Uyku ile uyanıklık arasında bir yerde durmamak ve durmayı reddedip koşar adımlarla doğru olana koşmak bu kimliğin hedeflerinin başında geliyor. Duraksayıp geriye bakma zamanı değil, ileriye atılmak, koşmak, yorulmak ama yine de doğrulmak ve durmamak zamanı. Neyi elde ettiğimiz değil, neyi savunduğumuz, nerede durduğumuz, ne olduğumuzdur aslolan. Ne olduğumuza dair verebilecek cevaplarımız çoğaldıkça, zihnin derinliklerindeki soruların yükü o kadar hafifler. Başka bir deyişle cevaplarımızın netliği, soruların bulanıklığını yok edecektir.

Kalpleri karanlığa davet eden kimliklere icabet etmek yerine hikmet denizine yelken açan Kur'anî kimliğe kaçarcasına giden gençler doğurmalı eylemlerimiz ve mücadelemiz.

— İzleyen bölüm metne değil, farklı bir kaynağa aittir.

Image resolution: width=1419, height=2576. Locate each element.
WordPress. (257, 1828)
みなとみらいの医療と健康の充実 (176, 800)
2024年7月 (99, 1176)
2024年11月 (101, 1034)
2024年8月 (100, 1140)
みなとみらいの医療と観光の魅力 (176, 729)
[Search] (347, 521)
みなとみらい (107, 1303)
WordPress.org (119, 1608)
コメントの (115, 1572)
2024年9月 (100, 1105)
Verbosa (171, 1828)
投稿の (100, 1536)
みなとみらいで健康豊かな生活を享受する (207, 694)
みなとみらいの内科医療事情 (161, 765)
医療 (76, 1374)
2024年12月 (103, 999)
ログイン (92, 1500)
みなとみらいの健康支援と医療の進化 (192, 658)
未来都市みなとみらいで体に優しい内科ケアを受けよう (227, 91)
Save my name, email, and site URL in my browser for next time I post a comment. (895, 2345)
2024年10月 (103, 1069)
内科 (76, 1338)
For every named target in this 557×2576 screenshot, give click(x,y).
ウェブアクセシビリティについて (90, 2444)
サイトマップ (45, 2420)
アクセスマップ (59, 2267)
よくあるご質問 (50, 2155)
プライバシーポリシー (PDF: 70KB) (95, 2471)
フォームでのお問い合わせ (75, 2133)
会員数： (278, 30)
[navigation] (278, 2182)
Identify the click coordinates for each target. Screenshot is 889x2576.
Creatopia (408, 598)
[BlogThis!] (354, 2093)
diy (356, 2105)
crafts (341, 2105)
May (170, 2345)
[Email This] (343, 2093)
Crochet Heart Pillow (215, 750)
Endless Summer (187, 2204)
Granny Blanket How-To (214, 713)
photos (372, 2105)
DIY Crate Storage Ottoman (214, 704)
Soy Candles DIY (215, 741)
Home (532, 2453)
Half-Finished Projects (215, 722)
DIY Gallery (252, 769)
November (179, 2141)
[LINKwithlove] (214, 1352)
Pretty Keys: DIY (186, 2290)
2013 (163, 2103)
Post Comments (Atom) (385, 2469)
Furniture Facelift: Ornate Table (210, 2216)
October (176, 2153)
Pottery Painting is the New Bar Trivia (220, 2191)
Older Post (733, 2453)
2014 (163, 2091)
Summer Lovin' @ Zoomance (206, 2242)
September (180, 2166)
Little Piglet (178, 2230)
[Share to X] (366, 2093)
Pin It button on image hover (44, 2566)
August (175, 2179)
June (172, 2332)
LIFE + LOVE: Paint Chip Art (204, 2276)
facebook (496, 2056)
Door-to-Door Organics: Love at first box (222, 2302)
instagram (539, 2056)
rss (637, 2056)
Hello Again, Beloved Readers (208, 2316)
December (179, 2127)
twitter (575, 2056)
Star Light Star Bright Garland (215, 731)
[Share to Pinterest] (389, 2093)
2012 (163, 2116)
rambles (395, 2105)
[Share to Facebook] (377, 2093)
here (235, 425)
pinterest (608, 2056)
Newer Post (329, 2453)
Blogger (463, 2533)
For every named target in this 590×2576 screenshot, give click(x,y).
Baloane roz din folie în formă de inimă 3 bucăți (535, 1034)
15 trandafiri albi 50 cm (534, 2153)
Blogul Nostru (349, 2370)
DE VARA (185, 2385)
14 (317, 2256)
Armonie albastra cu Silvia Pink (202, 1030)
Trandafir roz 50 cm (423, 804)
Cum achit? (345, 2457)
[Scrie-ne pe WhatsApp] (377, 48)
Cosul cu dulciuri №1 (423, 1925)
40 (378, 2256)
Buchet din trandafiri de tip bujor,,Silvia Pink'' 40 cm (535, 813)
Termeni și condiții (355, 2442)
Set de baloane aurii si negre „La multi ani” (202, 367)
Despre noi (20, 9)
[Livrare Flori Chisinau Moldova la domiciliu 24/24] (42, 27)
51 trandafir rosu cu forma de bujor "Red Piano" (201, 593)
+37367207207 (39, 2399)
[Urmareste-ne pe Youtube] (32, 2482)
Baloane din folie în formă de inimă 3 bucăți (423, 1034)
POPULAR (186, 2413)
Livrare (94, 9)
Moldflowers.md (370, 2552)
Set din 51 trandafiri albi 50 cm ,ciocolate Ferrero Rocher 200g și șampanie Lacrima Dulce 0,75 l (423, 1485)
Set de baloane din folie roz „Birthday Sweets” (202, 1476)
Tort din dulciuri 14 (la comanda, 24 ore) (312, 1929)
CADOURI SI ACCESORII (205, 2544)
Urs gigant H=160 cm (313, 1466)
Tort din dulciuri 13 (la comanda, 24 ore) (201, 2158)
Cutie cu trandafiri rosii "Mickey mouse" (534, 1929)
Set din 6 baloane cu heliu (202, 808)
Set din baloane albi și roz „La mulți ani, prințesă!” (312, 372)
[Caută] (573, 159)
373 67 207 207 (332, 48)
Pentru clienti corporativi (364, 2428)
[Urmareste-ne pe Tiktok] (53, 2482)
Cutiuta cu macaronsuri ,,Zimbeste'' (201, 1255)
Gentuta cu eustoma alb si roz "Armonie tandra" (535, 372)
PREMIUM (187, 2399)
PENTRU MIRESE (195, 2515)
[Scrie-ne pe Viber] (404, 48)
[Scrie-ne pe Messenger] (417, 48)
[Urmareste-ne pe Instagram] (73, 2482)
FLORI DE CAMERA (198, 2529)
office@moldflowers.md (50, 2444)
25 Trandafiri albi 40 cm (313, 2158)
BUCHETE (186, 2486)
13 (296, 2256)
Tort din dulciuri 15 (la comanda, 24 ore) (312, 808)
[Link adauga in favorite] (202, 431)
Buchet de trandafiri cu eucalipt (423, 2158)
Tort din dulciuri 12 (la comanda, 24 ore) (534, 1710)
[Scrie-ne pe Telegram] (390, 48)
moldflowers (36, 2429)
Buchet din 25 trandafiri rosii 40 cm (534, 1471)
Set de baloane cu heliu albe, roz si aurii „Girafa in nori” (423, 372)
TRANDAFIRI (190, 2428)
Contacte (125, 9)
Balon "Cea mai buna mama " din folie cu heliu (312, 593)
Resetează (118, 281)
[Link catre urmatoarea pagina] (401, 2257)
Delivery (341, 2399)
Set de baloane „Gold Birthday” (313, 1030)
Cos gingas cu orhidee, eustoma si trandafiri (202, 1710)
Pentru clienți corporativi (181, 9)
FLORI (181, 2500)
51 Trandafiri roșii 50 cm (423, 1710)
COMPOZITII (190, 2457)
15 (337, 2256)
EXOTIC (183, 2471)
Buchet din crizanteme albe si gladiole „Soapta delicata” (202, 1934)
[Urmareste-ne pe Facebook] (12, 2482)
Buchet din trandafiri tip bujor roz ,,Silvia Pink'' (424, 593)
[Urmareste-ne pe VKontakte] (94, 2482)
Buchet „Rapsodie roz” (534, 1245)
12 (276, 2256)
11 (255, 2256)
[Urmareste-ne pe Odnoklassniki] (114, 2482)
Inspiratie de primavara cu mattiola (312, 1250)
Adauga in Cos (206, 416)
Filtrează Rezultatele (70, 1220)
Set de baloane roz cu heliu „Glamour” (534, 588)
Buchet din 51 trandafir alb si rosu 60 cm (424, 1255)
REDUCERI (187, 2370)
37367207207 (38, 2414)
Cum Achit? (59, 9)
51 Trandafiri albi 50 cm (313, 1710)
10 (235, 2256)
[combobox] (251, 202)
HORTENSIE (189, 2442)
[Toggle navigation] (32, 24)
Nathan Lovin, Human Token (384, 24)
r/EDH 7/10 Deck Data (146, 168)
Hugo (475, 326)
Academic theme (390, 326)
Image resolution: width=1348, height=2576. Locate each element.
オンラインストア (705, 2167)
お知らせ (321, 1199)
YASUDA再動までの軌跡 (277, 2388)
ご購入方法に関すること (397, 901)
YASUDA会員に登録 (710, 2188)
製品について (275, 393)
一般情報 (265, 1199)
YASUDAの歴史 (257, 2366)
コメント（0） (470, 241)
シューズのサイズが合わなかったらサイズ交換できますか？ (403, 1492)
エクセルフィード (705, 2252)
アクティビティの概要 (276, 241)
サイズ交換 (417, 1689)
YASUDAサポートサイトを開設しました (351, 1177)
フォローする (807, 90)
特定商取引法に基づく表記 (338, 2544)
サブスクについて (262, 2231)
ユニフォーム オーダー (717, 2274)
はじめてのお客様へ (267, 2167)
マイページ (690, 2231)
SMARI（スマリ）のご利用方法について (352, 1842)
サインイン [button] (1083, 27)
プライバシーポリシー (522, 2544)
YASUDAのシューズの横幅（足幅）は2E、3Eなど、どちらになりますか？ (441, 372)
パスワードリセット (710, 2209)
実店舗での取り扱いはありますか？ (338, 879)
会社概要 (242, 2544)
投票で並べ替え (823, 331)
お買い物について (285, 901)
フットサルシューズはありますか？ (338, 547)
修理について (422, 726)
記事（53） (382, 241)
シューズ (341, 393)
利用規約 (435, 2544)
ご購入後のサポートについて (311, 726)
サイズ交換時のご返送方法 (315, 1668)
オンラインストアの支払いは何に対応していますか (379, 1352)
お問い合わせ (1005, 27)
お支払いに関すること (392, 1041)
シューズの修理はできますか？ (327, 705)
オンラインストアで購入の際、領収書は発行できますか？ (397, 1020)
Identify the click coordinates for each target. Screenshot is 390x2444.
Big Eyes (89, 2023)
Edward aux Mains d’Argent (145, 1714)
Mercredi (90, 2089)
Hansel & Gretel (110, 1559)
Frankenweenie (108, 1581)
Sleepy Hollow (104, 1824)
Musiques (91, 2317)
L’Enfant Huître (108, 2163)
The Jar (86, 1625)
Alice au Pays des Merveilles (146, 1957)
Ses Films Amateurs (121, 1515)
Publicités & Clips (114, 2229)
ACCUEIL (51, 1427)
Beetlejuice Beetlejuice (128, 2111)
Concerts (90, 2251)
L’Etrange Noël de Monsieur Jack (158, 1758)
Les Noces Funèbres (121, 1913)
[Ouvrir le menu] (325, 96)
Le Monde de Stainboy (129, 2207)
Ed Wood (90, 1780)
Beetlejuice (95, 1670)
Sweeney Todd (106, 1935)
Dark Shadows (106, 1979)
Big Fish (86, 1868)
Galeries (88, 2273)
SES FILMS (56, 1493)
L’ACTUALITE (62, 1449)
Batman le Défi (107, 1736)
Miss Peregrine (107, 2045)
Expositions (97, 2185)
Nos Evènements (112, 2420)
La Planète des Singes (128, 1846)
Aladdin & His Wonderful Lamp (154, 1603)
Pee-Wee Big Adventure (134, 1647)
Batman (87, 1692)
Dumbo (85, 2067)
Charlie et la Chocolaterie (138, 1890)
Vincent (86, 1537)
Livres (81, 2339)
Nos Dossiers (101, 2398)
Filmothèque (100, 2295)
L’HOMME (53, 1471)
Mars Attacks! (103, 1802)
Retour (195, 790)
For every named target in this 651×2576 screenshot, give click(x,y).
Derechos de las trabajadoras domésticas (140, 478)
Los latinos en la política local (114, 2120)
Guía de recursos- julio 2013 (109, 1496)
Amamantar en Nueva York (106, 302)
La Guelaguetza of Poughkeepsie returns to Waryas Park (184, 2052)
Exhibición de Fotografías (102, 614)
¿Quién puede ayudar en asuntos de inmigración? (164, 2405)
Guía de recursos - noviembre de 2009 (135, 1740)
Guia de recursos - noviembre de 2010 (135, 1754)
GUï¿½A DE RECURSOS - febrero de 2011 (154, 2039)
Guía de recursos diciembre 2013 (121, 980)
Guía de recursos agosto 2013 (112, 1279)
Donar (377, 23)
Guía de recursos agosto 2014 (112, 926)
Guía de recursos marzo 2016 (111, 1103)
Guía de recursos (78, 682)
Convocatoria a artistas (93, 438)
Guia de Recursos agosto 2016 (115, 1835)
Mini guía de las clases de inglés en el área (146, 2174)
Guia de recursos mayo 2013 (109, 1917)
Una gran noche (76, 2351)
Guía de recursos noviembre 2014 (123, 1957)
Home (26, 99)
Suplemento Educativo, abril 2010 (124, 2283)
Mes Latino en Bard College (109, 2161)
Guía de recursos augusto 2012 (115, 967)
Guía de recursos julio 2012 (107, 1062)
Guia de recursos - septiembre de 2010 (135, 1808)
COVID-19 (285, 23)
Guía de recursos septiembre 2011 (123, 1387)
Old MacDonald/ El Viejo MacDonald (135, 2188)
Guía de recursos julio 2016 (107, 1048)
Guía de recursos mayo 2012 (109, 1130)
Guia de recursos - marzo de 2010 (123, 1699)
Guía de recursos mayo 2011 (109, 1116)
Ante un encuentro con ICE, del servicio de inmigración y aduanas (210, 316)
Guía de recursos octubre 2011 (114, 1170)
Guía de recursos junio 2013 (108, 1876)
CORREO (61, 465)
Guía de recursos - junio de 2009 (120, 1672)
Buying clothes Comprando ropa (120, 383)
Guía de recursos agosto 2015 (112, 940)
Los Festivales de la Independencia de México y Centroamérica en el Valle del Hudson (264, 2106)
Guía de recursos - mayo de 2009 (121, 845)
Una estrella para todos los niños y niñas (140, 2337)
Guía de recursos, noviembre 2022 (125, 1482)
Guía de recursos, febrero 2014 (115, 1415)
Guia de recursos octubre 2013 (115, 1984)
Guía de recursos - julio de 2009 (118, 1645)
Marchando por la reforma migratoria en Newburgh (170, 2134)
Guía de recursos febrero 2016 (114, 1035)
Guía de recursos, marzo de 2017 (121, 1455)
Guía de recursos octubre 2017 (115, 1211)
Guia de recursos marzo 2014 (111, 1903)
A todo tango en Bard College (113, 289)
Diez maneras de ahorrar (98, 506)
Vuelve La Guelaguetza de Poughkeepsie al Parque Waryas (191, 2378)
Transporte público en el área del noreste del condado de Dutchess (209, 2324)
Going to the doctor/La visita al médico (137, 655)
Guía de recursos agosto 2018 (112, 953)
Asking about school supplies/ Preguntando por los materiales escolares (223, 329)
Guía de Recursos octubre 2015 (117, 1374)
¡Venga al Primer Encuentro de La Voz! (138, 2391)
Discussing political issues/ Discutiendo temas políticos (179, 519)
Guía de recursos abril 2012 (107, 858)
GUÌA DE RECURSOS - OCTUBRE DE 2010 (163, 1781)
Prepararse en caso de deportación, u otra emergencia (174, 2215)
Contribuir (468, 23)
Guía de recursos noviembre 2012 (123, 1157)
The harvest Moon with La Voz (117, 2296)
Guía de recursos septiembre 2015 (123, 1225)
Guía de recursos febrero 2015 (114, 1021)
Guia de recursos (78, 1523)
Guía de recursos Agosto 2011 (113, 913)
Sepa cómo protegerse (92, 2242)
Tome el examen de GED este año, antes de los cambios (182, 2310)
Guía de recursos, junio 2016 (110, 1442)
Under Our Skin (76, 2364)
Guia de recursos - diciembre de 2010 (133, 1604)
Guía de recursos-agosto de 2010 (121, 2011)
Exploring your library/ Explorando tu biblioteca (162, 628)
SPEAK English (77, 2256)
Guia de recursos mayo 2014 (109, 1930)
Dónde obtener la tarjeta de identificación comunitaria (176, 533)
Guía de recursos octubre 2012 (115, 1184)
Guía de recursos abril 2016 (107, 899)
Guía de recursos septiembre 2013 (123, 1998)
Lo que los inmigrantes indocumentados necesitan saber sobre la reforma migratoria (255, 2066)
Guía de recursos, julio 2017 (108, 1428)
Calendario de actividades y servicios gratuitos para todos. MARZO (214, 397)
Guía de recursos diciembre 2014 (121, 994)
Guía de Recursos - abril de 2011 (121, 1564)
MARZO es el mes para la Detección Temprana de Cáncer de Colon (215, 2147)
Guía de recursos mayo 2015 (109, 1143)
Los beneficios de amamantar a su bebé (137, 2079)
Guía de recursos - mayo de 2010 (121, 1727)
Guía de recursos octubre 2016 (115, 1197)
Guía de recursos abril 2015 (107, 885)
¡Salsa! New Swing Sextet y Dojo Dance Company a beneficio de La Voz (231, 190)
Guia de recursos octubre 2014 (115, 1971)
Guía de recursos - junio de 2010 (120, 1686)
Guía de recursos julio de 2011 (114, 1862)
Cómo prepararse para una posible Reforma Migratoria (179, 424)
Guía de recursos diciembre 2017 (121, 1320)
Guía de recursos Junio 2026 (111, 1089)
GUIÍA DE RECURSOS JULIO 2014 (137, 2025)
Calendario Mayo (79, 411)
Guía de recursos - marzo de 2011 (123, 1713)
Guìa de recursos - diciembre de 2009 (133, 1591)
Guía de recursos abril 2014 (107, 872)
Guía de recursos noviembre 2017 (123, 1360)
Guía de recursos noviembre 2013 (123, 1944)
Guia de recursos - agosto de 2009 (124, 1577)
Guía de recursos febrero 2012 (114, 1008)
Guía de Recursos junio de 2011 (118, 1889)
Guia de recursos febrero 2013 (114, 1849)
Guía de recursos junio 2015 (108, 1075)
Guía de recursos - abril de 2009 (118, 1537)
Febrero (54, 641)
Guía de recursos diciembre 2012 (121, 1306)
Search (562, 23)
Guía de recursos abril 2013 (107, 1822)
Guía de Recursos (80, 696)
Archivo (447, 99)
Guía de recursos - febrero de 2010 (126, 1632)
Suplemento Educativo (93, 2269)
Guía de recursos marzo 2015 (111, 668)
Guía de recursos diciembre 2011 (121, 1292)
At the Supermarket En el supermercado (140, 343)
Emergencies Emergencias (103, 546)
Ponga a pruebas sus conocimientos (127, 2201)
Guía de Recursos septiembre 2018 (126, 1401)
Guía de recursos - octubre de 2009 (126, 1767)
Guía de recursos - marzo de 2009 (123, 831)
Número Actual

Ancak o zaman cennetler tahayyül eder kalplerimiz. Neticeler sarmasa da etrafımızı, sonuç elde edemezsek bile, en azından bir mazeretimiz olur Allah'ın sahip olduğumuz kimliğin hesabını soracağı günde. O halde "ne elde ettiğin" değil; "neyi dert ettiğin" sorusu meşgul etmelidir zihnimizi.

Hakikatle barışık ve kararlılığın merkezine vurulmuş  bir neslin geleceği, Kur'an sayfalarının arasındadır. Bu sayfaları insana, insanlığa, meydanlara, sokaklara, toplumun tüm hücrelerine taşımak, kimliğimizin temel misyonu olmalıdır. Zira bizi ayakta tutan dinamiği uzaklarda değil; kitapların, sayfaların, ayetlerin yüreğinde aramanın asıl realite olduğunu bilmemiz gerek.

Hayata serdiğimiz eylemler, zihnin düşüncelerinin hayata yansımış halleridir. Yüreklere doğru yol almış ve oraya varmışsa bu durumda eylemlerimiz kimliğimiz halini alır. Yani savunulan düşüncelerin hayata yansıyan yönü kimliklerdir. Bizim kimliğimiz de hakikat merkezli olup hakkın safında saf bağlamayı emreder. Ne sebeple olursa olsun hakikatin hayata yansımış halinden başka anlamlara bürünmeyi kabul etmez bu kimlik. Bu yüzden başka macera ve mecralarda gezinmek yerine, kitapla yoğrulmuş ve kişiliğin tohumlarında can bulmuş kimliğimizi yaşatmak olmalı gayemiz.

Şunun altının çizilmesi gerekir ki sahip olduğumuz kimliğimiz, kusursuz olmayı değil kusurlarla dikilmiş binaları yıkmayı amaçlar. Amacımız nispetince gayret etmek temel sorumluluğumuzdur. Sabıkalı kimlikleri yok etmeyi değil, ıslah etmeyi kendimize dert edinmeliyiz. Çünkü Kitabın kalbinde yatan kimlik ve kişiliklerin en belirgin özellikleri, yok etmek değil ıslah etmektir. Bundan ötesi kimlik inşasına değil kimlik sendromuna sebebiyet verir.

Sözün özü; duruşumuz ve yürüyüşümüz kimliğimizdir. Kimlik ile hayatın bir parçasına değil, tamamına dokunabilmeliyiz. Toplumsal diriliş için ayağa kalkıp hareket halinde olmak, kimliğimizin özünü oluşturur.